Die gegenwärtige Auflösung, ja die Dekonstruktion von katholischen Bilderwelten und deren liturgische Entkoppelung, stellt jeden zeitgenössischen Künstler in der Auseinandersetzung mit dem Thema Kreuzweg vor ein Paradoxon: den Anachronismus von der obligatorischen bildlichen Umsetzung einer heute immer weniger geübten Andachtsform. Horst Thürheimer hat sich diesem Paradoxon bewusst gestellt und konfrontiert uns mit seiner ganz eigenen Interpretation und Blickweise. Nicht mehr das illustrativ-äußere Abbilden einer linearen Bilderzählung, sondern das verinnerlichte Reflektieren der menschlichen Grunderfahrung von Grausamkeit, Leid und Tod, sind leitender Impuls seines künstlerischen Ausdrucks. Das Diözesanmuseum Freising zeigt in dieser Ausstellung Entwürfe und Stationen dieses Schaffensprozesses, eingebettet in den Kontext der Bilderwelt Horst Thürheimers. Einer Welt, die uns in den subtilen Zeichnungen des Künstlers eine fast poetische Verheißung vor Augen führt, die nie konkret und doch erahnbar, die nie klar religiös definiert, aber doch spirituell ist. Eine Welt, die in den kraftvollen, ja manchmal aggressiven großformatigen Werken die Gebrochenheit und Verletztheit menschlicher Existenz in geradezu archaischen Bedrohnungsszenarien münden lässt. Endzeit, Apokalypse, Erlösung, Heil? Thürheimer bleibt bewusst unentschieden und überlässt dem Betrachter die Entscheidung.

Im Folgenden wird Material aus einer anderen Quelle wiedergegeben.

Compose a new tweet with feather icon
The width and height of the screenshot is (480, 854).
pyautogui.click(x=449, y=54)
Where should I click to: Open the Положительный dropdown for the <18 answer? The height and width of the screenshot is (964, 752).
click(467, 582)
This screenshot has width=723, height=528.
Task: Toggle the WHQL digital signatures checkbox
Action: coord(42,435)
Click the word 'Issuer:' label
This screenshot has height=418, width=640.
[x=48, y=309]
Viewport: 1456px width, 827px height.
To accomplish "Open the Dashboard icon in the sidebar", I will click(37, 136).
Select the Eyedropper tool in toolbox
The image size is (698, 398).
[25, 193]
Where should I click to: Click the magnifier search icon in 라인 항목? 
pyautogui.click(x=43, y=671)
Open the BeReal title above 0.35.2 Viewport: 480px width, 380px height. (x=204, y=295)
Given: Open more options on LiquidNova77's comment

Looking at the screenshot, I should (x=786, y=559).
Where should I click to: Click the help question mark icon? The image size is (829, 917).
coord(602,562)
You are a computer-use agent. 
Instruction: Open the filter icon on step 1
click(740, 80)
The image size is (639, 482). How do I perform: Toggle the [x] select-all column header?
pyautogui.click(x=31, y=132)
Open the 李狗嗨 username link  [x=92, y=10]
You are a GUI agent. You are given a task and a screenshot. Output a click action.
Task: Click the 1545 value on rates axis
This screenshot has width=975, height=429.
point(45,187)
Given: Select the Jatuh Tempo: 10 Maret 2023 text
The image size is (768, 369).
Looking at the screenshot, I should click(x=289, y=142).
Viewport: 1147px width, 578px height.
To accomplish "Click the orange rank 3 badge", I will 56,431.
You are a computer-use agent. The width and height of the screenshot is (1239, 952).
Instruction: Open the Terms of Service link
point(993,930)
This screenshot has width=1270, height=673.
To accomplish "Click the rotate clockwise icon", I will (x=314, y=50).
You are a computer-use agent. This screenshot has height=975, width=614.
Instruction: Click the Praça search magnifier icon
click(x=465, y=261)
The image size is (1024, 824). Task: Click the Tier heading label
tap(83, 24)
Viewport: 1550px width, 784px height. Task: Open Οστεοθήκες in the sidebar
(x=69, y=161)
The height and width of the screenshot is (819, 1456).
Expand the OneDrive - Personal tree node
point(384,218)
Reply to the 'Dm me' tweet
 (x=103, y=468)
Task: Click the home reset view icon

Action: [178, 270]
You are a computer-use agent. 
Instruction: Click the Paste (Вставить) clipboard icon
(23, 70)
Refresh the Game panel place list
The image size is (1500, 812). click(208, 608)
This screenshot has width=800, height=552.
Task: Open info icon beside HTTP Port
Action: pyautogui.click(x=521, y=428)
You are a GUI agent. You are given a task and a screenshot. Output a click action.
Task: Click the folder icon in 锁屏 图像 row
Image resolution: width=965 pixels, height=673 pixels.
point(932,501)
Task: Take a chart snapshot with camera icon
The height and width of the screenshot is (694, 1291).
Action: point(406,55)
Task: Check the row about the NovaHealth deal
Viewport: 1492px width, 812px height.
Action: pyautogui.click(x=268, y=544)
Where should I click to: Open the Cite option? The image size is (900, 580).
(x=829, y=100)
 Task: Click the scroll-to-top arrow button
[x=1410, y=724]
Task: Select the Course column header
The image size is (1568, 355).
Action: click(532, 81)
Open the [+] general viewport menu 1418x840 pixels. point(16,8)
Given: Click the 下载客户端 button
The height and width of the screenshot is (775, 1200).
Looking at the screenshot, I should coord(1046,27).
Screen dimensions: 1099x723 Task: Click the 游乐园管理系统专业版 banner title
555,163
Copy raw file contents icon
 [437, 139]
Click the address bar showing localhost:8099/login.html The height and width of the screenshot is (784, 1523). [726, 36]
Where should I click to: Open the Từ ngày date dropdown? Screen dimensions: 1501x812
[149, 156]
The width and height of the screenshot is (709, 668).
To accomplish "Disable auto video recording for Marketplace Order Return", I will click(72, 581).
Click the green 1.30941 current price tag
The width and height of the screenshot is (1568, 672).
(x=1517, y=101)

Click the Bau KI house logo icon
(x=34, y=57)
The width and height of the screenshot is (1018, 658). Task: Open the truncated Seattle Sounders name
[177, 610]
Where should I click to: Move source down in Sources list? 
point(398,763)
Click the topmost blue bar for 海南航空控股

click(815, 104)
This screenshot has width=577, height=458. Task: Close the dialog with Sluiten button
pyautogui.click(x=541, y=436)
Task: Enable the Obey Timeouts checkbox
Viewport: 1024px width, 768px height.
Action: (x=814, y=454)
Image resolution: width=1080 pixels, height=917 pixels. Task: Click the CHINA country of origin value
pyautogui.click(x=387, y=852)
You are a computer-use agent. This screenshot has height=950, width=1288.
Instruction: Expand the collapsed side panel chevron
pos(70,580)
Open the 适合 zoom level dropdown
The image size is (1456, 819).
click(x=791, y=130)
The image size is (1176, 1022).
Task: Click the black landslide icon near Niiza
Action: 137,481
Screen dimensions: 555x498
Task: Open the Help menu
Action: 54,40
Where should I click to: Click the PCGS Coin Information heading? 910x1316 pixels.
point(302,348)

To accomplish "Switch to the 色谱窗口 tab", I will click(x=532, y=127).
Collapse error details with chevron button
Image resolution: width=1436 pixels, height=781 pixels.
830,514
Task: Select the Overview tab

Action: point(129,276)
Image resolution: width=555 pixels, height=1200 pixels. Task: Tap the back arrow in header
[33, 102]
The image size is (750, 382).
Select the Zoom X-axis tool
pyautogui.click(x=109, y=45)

In seinem Kreuzweg hat Horst Thürheimer diese Gegensätze in eine künstlerische Synthese verwandelt. Hier erscheinen sie als komplementäre Bezogenheit. Er nähert sich damit dem Christusmysterium in revolutionärer Weise und lässt die uns heute überholt scheinenden narrativen Strukturen religiöser Bildsprache weit hinter sich, in dem er sie auf die Grundform des Kreuzes und des Weges reduziert. Reduktion auf Wesentliches zeichnet das Werk des Künstlers aus. Vom
äußeren Sehen zum inneren Erleben – dazu fordert uns Horst Thürheimer heraus.